__Task prompt__:
Give back all the entries below. Omit none of them.

__Input__:

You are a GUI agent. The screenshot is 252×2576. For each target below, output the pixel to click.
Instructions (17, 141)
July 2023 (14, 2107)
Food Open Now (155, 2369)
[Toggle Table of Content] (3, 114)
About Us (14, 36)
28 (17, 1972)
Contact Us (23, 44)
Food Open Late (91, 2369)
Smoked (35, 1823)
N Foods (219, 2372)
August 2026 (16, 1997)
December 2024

__Answer to the exercise__:
You are a GUI agent. The screenshot is 252×2576. For each target below, output the pixel to click.
Instructions (17, 141)
July 2023 (14, 2107)
Food Open Now (155, 2369)
[Toggle Table of Content] (3, 114)
About Us (14, 36)
28 (17, 1972)
Contact Us (23, 44)
Food Open Late (91, 2369)
Smoked (35, 1823)
N Foods (219, 2372)
August 2026 (16, 1997)
December 2024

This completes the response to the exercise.